Investigators were not certain why the train derailed. But officials said the train had overshot the previous station, forcing it to back up to let passengers on and off. It was running 60 seconds behind schedule when it crashed on a bend.

Two cars left the tracks, rammed a parked car and hit the building, which is 20 feet from the line. The other five cars plowed into the ones ahead, flinging about 580 passengers into a tangle of crushed and bent metal and leaving the train impaled in the building.

Survivors described a horrific crush inside the cars as the train left the tracks and skidded. Passengers in the back of the cars were thrown toward the front "like they were washed away," one survivor said.

"It was like the picture of hell," an unidentified man told Japanese TV after he was freed from the front car.

About 150 of the survivors suffered serious injuries. Three people -- two 18-year-old men and a 46-year-old woman -- were pulled from the wreckage more than 15 hours after the crash. Rescue workers said more people were probably still inside.

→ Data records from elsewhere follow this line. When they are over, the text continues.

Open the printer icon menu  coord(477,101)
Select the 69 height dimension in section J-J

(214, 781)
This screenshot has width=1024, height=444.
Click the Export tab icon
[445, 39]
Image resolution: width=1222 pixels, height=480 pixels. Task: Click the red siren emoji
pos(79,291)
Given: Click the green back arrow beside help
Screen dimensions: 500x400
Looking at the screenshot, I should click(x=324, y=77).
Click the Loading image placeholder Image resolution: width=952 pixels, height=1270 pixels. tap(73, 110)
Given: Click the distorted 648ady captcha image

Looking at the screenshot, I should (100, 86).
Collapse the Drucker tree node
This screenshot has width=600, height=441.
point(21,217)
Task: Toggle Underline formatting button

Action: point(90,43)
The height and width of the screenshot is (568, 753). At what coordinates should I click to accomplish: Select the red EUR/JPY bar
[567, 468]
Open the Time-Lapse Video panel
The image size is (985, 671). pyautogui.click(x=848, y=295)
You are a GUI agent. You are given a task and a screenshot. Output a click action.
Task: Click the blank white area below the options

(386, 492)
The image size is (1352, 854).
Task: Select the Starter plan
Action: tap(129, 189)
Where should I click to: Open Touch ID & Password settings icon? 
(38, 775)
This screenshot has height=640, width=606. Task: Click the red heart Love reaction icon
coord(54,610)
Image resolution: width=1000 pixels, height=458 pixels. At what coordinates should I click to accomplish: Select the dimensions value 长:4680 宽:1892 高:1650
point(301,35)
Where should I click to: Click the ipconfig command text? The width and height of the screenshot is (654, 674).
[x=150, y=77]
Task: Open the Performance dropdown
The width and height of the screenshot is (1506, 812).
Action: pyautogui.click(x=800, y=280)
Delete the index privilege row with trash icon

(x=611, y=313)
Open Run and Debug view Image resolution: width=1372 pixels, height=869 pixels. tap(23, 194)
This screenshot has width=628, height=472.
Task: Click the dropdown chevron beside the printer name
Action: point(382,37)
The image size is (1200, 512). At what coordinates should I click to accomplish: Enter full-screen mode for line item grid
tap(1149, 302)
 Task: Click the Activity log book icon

The whereabouts and condition of the driver were unknown.

For a country with an enviable rail safety record, the accident focused attention on the complex connections in a transportation system that moves 60 million riders a day.

Critics say the system places punctuality ahead of safety.

Officials of the private West Japan Railway Co. said the accident could have been caused by several factors, including stones on the track. They calculated that the train would have had to be traveling 82 mph, or almost twice the 43-mph speed limit on that section of track, for its wheels to jump the rails. The train was not designed to reach that speed, they said.